→ EXERCISE DIRECTIONS
Copy exactly the lines from the start of the data below through the one that carries "You are a computer-use agent. The width", and only those.
----- PROVIDED INFORMATION
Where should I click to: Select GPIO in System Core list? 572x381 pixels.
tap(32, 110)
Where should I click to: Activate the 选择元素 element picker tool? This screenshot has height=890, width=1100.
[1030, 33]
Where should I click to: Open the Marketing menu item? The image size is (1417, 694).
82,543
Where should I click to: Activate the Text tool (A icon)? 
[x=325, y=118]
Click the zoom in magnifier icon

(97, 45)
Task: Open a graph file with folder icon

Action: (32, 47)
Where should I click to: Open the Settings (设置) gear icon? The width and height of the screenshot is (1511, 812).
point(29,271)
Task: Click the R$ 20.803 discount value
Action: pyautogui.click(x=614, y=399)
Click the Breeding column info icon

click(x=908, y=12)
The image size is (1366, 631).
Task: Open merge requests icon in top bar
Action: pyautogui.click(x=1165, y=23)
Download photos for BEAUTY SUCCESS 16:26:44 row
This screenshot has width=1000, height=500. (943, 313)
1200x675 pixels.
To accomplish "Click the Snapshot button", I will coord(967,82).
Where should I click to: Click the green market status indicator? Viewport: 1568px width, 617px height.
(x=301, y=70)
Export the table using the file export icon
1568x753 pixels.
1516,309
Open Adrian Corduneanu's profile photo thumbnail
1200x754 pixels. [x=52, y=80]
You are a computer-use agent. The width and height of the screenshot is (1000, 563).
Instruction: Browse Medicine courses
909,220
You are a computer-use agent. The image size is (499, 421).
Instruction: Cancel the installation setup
----------
→ RESULT FOR THIS EXERCISE
Where should I click to: Select GPIO in System Core list? 572x381 pixels.
tap(32, 110)
Where should I click to: Activate the 选择元素 element picker tool? This screenshot has height=890, width=1100.
[1030, 33]
Where should I click to: Open the Marketing menu item? The image size is (1417, 694).
82,543
Where should I click to: Activate the Text tool (A icon)? 
[x=325, y=118]
Click the zoom in magnifier icon

(97, 45)
Task: Open a graph file with folder icon

Action: (32, 47)
Where should I click to: Open the Settings (设置) gear icon? The width and height of the screenshot is (1511, 812).
point(29,271)
Task: Click the R$ 20.803 discount value
Action: pyautogui.click(x=614, y=399)
Click the Breeding column info icon

click(x=908, y=12)
The image size is (1366, 631).
Task: Open merge requests icon in top bar
Action: pyautogui.click(x=1165, y=23)
Download photos for BEAUTY SUCCESS 16:26:44 row
This screenshot has width=1000, height=500. (943, 313)
1200x675 pixels.
To accomplish "Click the Snapshot button", I will coord(967,82).
Where should I click to: Click the green market status indicator? Viewport: 1568px width, 617px height.
(x=301, y=70)
Export the table using the file export icon
1568x753 pixels.
1516,309
Open Adrian Corduneanu's profile photo thumbnail
1200x754 pixels. [x=52, y=80]
You are a computer-use agent. The width and height of the screenshot is (1000, 563).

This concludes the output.